Working data:
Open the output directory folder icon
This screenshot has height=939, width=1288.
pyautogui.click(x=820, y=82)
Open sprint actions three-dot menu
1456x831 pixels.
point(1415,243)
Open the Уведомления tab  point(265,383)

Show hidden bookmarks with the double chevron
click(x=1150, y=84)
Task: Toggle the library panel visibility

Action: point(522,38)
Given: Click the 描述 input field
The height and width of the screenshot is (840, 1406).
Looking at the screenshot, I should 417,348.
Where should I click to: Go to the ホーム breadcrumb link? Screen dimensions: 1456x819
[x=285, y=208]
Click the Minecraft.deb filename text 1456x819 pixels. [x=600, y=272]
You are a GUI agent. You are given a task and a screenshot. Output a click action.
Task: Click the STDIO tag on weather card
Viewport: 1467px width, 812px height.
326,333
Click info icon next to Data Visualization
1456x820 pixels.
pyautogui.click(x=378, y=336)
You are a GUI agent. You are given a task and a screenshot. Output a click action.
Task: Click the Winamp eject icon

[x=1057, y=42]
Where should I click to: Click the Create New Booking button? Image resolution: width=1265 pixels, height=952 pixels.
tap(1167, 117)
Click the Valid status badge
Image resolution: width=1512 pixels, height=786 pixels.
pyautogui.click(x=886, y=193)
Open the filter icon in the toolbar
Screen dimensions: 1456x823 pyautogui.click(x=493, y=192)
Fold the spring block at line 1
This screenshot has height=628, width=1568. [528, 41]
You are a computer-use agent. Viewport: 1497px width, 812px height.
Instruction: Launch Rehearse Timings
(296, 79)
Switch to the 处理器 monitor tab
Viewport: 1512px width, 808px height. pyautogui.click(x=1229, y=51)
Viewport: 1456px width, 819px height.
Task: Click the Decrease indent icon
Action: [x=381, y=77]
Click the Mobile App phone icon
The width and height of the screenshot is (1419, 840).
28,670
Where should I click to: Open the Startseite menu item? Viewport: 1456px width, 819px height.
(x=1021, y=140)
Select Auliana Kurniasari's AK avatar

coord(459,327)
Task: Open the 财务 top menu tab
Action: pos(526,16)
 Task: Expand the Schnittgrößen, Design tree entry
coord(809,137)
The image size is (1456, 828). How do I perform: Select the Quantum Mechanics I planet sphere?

What the task requires: When you reach the line that holds "Task: Expand the", please copy it and every line after it through the end of the listing, exactly and with no other lines.

Answer to this exercise:
 Task: Expand the Schnittgrößen, Design tree entry
coord(809,137)
The image size is (1456, 828). How do I perform: Select the Quantum Mechanics I planet sphere?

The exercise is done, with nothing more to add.